The Downtown Bend Public Library’s pocket park is open again after being closed for a month because of criminal activity, vagrancy and nuisance issues in the park.

But the space is missing a few things since it reopened: three benches and its grassy lawn.

“We took out some of areas where people could gather, and it’s worked out really well,” said Todd Dunkelberg, Deschutes Public Library director. “The biggest feedback we’ve gotten is from parents bringing their children to story time. They’ve told us they’re happy to have a more welcoming environment and that they feel safer on their way into the library.”

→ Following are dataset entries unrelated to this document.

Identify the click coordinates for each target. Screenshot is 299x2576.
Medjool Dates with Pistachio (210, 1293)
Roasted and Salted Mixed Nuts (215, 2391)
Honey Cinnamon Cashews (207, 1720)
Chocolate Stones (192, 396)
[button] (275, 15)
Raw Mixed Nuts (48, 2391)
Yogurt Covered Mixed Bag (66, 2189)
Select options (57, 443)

The park, which isn’t much more than a short walkway between the library administration building and the library, was relandscaped in the month that it was closed. The grass was replaced with soil and drought-resistant plants. Boulders in the park were rearranged, and most notably, three benches that were donated by patrons to the library were removed. Sitting in the park is no longer an easy prospect, as plants and boulders inhabit the areas where grass used to grow.

The changes are a consequence of, and a solution to, the park’s past issues with some criminal and behavioral problems that increased over the past year. Drug deals allegedly took place in the park or nearby. The place was frequented by as many as 60 people at a time, and there were complaints that they harassed library patrons and staff.

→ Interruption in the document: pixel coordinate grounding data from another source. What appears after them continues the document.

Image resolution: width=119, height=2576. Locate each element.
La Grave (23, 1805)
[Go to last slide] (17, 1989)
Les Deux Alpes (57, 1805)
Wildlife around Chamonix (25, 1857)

“We’re not really in the parks management business,” said Kevin Barclay, the library’s assistant director. “What we do well is manage a library. We have well-trained staff in our libraries. But we don’t have well-trained park staff.”

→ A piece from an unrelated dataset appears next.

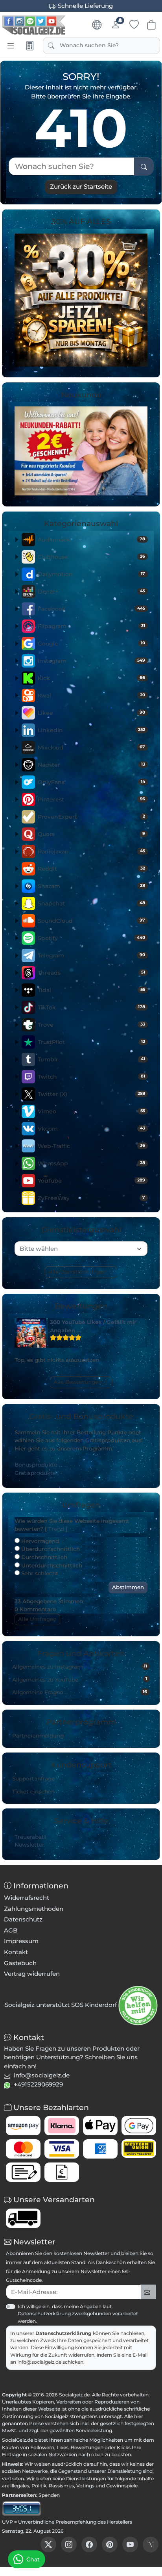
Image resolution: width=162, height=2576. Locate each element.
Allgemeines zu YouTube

With the increase in disturbances, a task force of officials from the library, city of Bend, Bend Police and nonprofits related to homelessness was formed to come up with a solution to the issues plaguing the park. The library closed the park in May to deter criminal activity, enclosing it with yellow tape and employing a security guard from a private firm to secure the area. During the closure, the park was returned to its original “xeriscape” state, featuring low-maintenance plants and natural terrain.

Since reopening the area three weeks ago, the problems at the library’s pocket park have just about disappeared, Barclay said. Because there is nowhere left to congregate in the area, the park sees few people, and few problems. There is no longer a need for a security guard.

Though criminal activity at the park is no longer an issue, the task force is continuing to meet once a month, Barclay said, to address these same issues in the rest of downtown Bend.

“We didn’t just want to kick this down the street to make it somebody else’s problem,” Barclay said. “We want to make the downtown area safe and welcoming for everyone. Everybody’s coming to the table to find solutions.”

And while the removal of the benches was a significant part of solving the park’s nuisance problems, at least one of the donors was sad to see her bench taken out of the park.

“I was one unhappy camper when I found out,” said Kay Coyner, a Bend resident who donated a bench. “The fact that that had to be done because of problems of people using the area is very disturbing to me. People waiting for the bus down there don’t have a place to sit anymore.”

Coyner, along with her daughter, Kathy Blake, donated the bench about 15 years ago and paid $500 for it at the time. Coyner has been volunteering with the library and at Friends of the Library book sales for about 28 years, she said, and donated the bench as a memorial for friends and family who had passed away.

After removing the benches, which had seen their share of wear and tear over the years, the library reached out to donors to see what the next step should be. Coyner suggested the library give the benches back to the families. Coyner received her bench Friday and plans to put it in her backyard.

“It’s the sad part of life because you think something will last forever, but it doesn’t,” Coyner said.

“But I guess I get to have a piece of the library’s history now.”